* start Passage *

TLDR: In Prisoner's Dilemma, defecting is a dominant strategy, and both players defecting is the only Nash equilibrium. In Snowdrift, there is no single dominant strategy, and no Nash Equilibrium exists at all.
By design, the Snowdrift game rewards cooperation more than Prisoner's Dilemma, so it's no surprise that people cooperate more in Snowdrift. The real question is which game better models reality.
The Axelrod library is a Python implementation of the Prisoner's dilemma (tournaments, evolutionary dynamics etc) with over 200 strategies. It can also be used to study other games (http://axelrod.readthedocs.io/en/stable/tutorials/advanced/g...) so it would be straightforward to study the snowdrift game using it :)
Re some of the other comments about Robert Axelrod's tournament and evolution:
https://snowdrift.coop is an in-progress fundraising platform for public goods (particularly free/libre/open software and cultural works) based specifically on addressing the cooperation needed to solve the snowdrift dilemma…
I just invented a different snowdrift game, modeled on something that happened to me a couple of years ago.
You live in a townhouse next to another family that shares a driveway which turns onto a medium traffic density one-way street (there are traffic lights a few hundred feet away which control flow). Gaps in traffic tend to exist around when the lights change.
The frequency of snowstorms this year is higher than normal, and the overworked snowplows have made a snow bank too tall and wide to see around in your car. The only way onto the street is to turn blindly and hope that either no one is coming, or that they see you in time to stop.
Your salary is $x/hour, and it would take two hours to manually trim the snowbank to the point where you can see above it. Thus, it would cost $2x to remove the snowbank (assuming you could work overtime and earn the money).
Each party makes a choice if they would shovel the bank alone, with help, or not at all. If they both do it, they both lose $1x in OT wages. If one does it alone, $2x. But if neither do it, the hazard remains and each party rolls a 6-sided die. Anybody rolling a 1 loses $kx (where k is larger than x), and no longer have a car to participate with.
That covers one day. It will take 7 days for the city to remove the snow bank if no one else does. Any parties with a car will repeat this 6 additional times until the snow bank is removed.

* end Passage *

> [Problems to solve]
**a)** Reproduce the Snowdrift thread word for word, starting with "The frequency of" and going on through "time to stop.".
**b)** Write out the listing exactly, starting with the line with "This screenshot has" and going on through the end of the listing, both ends included. Leave the pictures out.
The Snowdrift thread and the listing after it are unrelated to each other.

* start Stored records *

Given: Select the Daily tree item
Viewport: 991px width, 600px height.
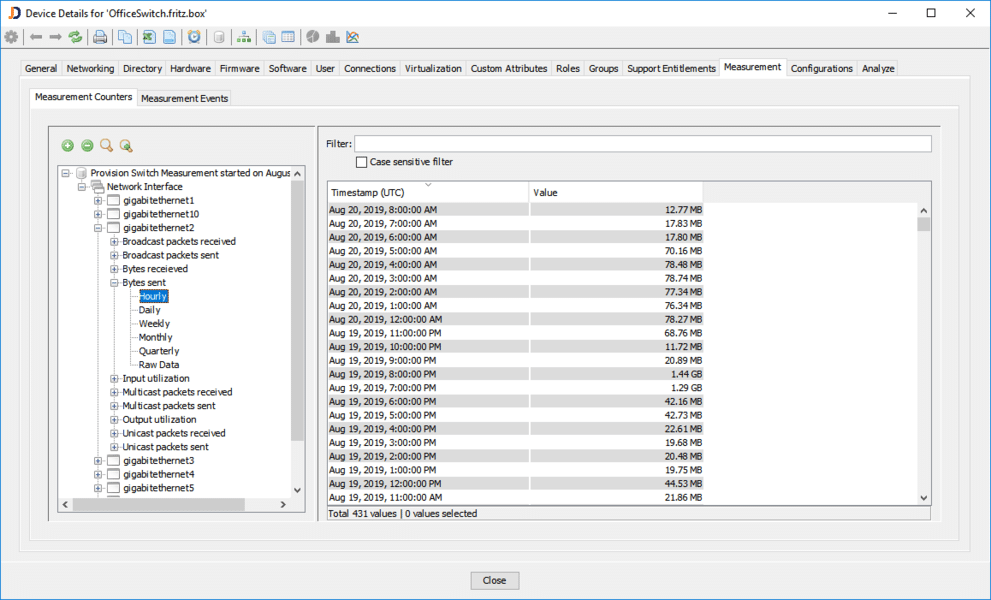Looking at the screenshot, I should click(x=149, y=310).
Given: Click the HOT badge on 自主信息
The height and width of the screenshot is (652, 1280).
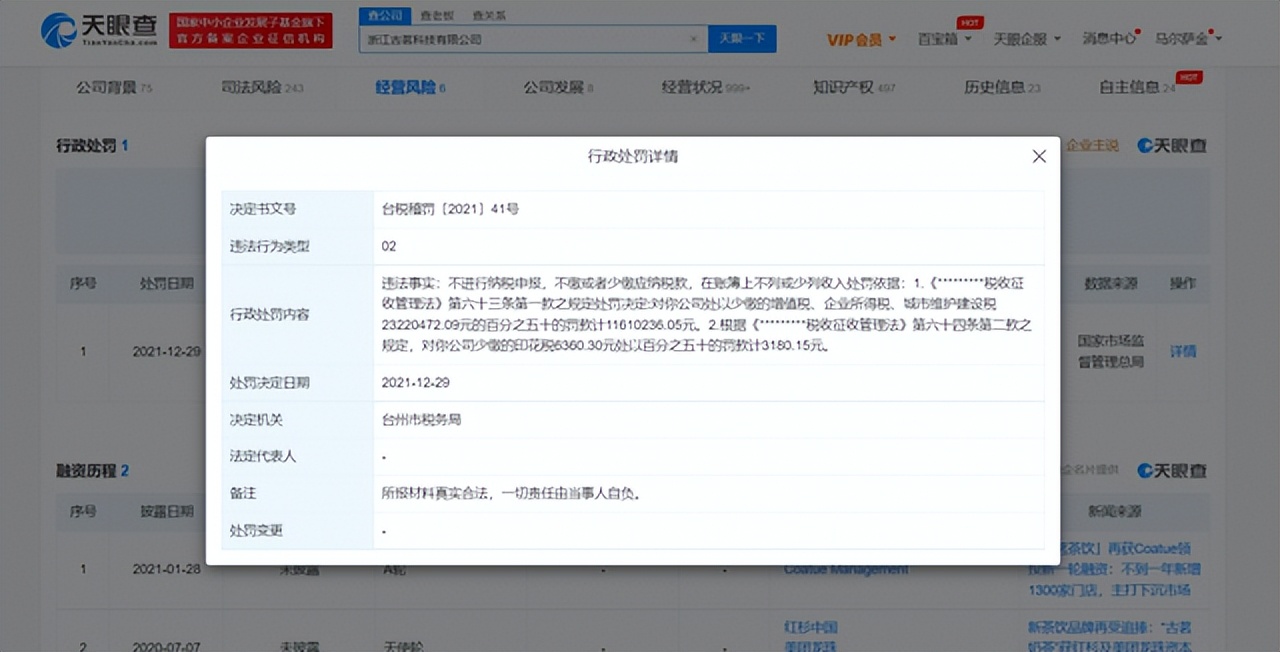Looking at the screenshot, I should pos(1192,75).
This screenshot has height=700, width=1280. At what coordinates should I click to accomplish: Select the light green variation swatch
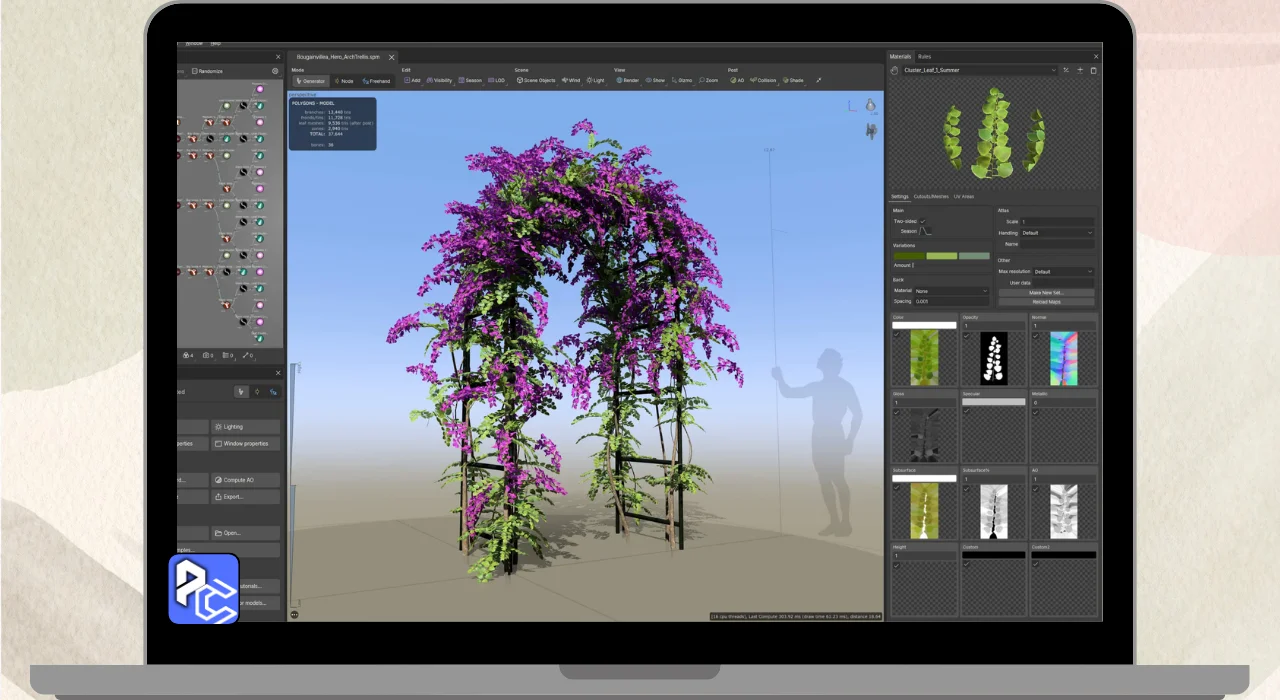tap(942, 256)

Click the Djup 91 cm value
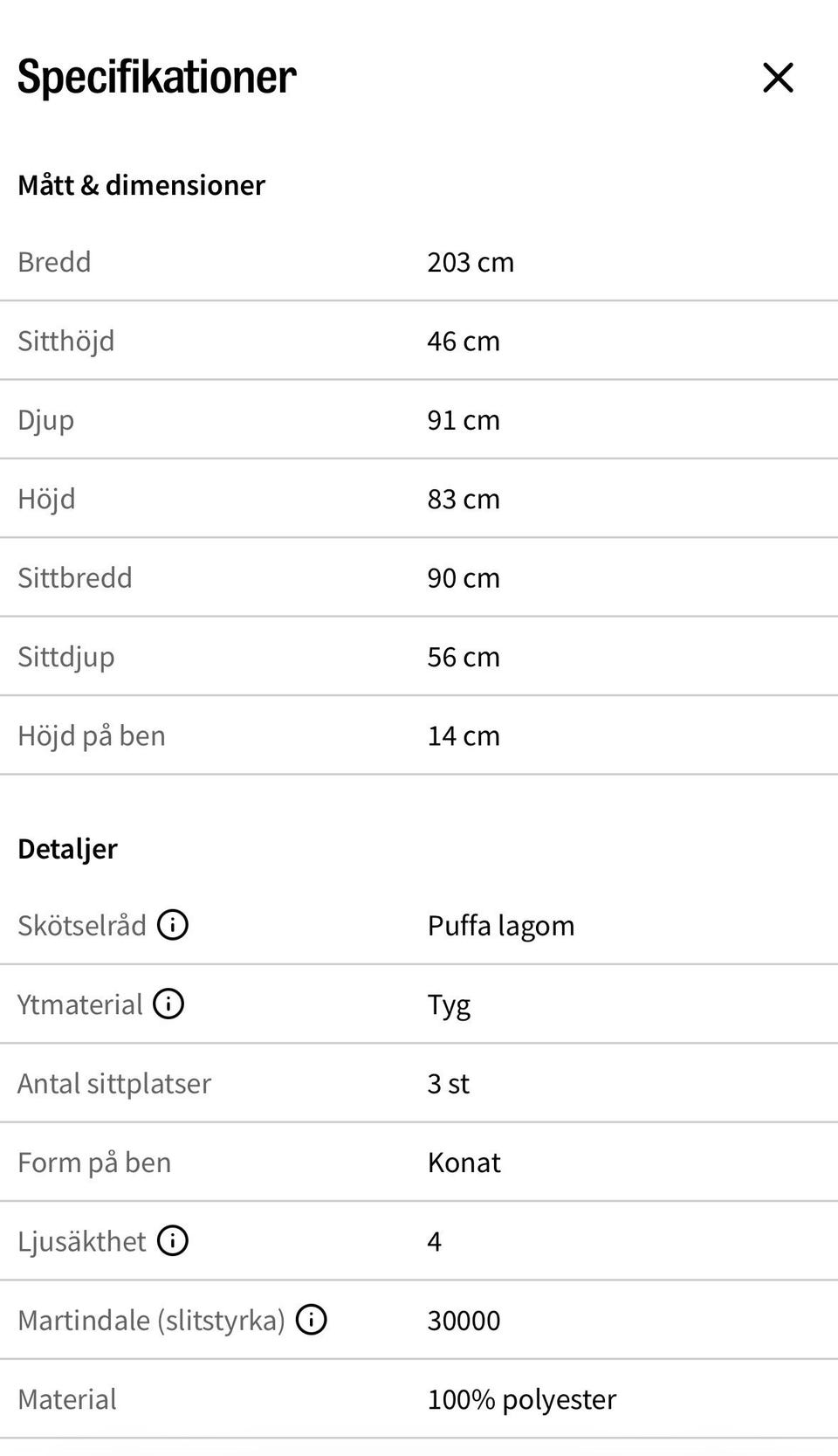[464, 420]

* end Stored records *

> [Results in order]
**a)**
The frequency of snowstorms this year is higher than normal, and the overworked snowplows have made a snow bank too tall and wide to see around in your car. The only way onto the street is to turn blindly and hope that either no one is coming, or that they see you in time to stop.

**b)**
This screenshot has height=700, width=1280. At what coordinates should I click to accomplish: Select the light green variation swatch
tap(942, 256)

Click the Djup 91 cm value
[464, 420]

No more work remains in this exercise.